BUTTERFLIED LEG OF LAMB WITH HARISSA BY LUCY TWEED

Every Night Of The Week is the lovechild of a career-driven Sydney based food stylist and family devoted mum, Lucy Tweed. Lucy’s food M.O. is authentic and straightforward. Her focus is on clean ingredients, supporting local businesses, balancing the diets of her family, deliciousness and of course the necessary hack or shortcut we are all looking for. Rich in warmth, humour, simplicity and visually stunning food photography, Lucy discovered a mass of like-minded people/followers/comrades/friends(!) who relished in her real-time commentary of family, business, relationships, and above all great flavours.

Such is the appeal of Lucy’s signature, a somewhat wayward style, that her Instagram account has grown from a handful of solution seekers to a hefty community of over 26,000, and the first ENOTW book landed on shelves in Aug 2021, and is available for purchase online.
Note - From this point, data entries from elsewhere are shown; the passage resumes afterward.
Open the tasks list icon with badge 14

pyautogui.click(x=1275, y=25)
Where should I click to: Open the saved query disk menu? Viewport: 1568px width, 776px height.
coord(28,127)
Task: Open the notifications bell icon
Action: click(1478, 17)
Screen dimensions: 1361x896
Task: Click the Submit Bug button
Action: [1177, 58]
Follow Lucy Tweed of Every Night Of The Week on Instagram or Facebook @everynightoftheweek.

INGREDIENTS

  • 1 BUTTERFLIED LAMB LEG

  • 1 TBSP TOMATO PASTE

  • 1 TBSP HARISSA

  • 1 TBSP WHITE WINE VINEGAR

  • 1/2 CUP OLIVE OIL

  • 1 CLOVES GARLIC

  • 4 ROSEMARY SPRIGS, LEAVES ONLY

  • 1 HEAD OF GARLIC, HALVED CROSSWAYS 

METHOD

1. COMBINE THE TOMATO PASTE, HARISSA, VINEGAR, OIL, GARLIC CLOVES AND ROSEMARY IN A SMALL FOOD PROCESSOR AND BLEND UNTIL SMOOTH.

2. POUR MARINADE OVER LAMB AND MASSAGE WELL.

3. MARINATE LAMB FOR 1 HR OR OVERNIGHT. 

4. PREHEAT OVEN TO 200ºC AND BAKE LAMB FOR 25MINUTES FOR MEDIUM-RARE (INTERNAL TEMP 60ºC).

5. REST FOR 10 MINUTES. 

6. SLICE THINLY AND SERVE FAMILY STYLE. 

NOTES

EAT WITH PLENTY OF HUMMUS, GREEK YOGHURT, LEMON WEDGES, FRESH OREGANO AND FLATBREADS. CAN ALSO BE DONE ON A BBQ, SEAR OVER HOT FIRST, THEN REDUCE HEAT AND COVER FOR 25 MINS.